— Task to complete —
Look through the records and copy each line that has "Pitchside" in it.

— Data for review —
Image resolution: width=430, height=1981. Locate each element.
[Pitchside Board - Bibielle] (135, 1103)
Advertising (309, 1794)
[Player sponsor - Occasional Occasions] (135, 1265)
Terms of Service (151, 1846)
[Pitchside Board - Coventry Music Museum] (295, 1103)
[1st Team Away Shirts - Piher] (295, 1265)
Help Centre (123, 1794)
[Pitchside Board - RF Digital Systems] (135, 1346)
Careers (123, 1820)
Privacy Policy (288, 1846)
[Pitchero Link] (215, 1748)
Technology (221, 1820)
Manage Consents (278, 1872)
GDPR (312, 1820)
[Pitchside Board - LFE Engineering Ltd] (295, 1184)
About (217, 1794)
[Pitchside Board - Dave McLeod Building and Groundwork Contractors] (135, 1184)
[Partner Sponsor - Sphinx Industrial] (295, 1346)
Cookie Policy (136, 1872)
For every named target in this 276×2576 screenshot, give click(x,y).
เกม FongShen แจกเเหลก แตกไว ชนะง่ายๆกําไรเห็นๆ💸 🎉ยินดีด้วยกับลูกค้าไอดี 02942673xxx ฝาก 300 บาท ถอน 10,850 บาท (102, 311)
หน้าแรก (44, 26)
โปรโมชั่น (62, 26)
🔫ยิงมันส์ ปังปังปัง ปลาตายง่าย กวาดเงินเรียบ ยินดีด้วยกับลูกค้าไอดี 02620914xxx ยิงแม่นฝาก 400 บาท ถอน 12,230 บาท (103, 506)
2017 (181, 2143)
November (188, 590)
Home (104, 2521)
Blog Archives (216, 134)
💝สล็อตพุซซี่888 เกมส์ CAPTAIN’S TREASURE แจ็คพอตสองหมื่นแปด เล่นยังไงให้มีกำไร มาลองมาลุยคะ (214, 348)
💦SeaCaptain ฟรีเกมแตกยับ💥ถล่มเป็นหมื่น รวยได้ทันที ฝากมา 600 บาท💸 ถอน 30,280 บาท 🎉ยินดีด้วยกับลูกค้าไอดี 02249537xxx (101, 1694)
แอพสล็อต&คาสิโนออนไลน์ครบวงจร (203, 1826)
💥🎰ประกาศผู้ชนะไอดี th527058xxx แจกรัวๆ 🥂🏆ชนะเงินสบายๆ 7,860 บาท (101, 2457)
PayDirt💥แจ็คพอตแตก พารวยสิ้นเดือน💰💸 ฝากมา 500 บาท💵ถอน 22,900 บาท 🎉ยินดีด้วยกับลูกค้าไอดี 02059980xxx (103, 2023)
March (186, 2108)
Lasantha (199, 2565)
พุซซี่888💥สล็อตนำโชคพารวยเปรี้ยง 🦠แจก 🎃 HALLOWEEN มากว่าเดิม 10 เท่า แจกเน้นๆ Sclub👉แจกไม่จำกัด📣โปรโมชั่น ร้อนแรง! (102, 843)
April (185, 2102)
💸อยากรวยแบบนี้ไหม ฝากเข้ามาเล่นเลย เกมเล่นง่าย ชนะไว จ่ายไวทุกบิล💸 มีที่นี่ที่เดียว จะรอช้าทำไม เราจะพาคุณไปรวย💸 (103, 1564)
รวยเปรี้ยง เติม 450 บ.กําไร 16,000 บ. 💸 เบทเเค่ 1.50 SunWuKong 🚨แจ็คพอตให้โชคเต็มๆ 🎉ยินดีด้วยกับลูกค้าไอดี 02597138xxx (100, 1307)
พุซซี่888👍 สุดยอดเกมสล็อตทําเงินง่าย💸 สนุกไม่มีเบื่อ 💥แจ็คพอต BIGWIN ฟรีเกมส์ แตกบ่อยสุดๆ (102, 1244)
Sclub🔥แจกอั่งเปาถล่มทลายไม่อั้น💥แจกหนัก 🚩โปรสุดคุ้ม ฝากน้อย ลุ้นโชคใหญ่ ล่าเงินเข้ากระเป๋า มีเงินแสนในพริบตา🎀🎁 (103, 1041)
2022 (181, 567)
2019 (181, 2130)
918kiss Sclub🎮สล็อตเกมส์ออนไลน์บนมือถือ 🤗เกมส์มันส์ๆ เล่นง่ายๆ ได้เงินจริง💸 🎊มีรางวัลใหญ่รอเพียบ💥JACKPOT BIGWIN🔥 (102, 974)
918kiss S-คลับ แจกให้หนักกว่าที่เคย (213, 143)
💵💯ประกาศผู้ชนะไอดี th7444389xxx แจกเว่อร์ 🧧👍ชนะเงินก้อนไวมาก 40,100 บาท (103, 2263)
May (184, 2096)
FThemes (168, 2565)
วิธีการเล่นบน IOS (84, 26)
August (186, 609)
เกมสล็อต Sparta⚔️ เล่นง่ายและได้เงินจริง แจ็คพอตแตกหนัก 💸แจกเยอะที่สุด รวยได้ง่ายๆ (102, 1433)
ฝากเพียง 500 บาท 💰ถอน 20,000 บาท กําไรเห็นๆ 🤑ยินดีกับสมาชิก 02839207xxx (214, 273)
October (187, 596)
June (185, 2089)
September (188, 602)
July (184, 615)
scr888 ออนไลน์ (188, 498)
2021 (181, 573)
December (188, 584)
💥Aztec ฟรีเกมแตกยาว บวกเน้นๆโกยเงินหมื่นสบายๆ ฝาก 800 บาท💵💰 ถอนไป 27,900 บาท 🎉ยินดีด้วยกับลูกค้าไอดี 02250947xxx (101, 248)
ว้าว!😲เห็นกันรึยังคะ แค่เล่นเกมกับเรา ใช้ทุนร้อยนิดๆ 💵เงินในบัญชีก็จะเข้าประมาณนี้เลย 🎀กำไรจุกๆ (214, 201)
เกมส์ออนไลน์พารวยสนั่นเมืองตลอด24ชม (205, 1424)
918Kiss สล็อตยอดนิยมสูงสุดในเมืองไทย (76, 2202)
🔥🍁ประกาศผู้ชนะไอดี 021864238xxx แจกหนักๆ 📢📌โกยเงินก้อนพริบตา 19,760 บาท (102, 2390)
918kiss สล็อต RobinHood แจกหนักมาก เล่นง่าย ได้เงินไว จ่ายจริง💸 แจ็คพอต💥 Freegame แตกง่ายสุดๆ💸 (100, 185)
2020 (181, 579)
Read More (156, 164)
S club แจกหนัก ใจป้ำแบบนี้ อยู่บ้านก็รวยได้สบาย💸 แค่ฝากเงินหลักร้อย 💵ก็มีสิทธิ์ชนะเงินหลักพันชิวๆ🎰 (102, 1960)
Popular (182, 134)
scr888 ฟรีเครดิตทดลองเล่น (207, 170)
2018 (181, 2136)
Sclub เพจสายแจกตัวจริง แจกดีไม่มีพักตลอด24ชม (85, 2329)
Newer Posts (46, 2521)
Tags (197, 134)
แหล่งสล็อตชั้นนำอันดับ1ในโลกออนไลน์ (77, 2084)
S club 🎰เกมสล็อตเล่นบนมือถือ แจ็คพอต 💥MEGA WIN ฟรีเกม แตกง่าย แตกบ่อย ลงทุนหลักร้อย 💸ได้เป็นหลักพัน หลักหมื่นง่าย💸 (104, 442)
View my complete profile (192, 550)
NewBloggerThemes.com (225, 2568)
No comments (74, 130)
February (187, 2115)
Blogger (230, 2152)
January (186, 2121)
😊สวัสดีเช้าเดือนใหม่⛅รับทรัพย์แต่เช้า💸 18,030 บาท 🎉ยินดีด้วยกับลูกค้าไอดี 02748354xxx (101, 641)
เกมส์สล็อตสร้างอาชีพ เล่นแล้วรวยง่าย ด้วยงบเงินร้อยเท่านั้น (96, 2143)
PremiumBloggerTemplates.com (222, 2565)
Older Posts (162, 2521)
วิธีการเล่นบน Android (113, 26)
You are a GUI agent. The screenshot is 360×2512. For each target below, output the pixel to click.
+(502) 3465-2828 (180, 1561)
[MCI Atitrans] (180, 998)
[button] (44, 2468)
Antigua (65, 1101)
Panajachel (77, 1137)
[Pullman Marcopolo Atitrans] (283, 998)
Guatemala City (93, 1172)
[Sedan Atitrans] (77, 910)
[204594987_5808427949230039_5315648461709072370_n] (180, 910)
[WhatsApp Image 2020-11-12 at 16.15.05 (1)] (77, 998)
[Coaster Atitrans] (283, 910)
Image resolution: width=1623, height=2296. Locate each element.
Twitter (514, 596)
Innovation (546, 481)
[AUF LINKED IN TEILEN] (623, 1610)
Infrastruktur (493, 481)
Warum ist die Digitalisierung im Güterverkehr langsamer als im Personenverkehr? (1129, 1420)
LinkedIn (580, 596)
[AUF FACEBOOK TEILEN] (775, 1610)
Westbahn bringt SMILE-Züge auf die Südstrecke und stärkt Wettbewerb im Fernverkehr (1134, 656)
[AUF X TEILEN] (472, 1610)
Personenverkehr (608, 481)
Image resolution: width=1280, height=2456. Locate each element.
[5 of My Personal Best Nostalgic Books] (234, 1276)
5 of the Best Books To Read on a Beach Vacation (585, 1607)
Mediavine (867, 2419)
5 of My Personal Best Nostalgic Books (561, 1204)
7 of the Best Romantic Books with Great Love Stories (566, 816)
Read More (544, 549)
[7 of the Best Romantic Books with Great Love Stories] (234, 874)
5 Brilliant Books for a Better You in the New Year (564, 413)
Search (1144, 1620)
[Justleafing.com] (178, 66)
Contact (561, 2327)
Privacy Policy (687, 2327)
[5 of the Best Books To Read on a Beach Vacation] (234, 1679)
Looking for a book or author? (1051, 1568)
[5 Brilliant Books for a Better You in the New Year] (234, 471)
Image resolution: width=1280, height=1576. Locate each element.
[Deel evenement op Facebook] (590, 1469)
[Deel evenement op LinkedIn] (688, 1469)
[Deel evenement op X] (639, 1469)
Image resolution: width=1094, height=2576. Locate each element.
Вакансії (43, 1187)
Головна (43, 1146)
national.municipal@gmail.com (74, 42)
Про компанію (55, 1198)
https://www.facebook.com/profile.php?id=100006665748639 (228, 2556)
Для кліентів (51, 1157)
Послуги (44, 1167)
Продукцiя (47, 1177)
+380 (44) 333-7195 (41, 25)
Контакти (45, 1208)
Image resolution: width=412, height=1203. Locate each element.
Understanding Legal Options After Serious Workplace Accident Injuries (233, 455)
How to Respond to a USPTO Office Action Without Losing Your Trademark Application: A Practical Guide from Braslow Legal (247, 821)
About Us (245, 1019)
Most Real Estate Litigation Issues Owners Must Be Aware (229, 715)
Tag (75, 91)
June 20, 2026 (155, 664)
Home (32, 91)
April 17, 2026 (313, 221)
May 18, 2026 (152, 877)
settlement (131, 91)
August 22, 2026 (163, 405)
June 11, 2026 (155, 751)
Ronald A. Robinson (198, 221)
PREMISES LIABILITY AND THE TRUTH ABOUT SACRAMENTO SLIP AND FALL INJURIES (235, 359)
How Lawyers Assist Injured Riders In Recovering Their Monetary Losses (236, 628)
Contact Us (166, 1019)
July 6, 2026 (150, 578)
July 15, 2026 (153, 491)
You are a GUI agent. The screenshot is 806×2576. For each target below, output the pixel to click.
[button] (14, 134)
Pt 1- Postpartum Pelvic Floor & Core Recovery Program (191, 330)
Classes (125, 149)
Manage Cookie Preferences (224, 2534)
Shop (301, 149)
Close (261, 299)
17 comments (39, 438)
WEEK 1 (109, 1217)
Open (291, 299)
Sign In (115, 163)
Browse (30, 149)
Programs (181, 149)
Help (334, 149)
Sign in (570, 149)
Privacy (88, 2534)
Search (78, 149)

— Exercise solution —
[Pitchside Board - Bibielle] (135, 1103)
[Pitchside Board - Coventry Music Museum] (295, 1103)
[Pitchside Board - RF Digital Systems] (135, 1346)
[Pitchside Board - LFE Engineering Ltd] (295, 1184)
[Pitchside Board - Dave McLeod Building and Groundwork Contractors] (135, 1184)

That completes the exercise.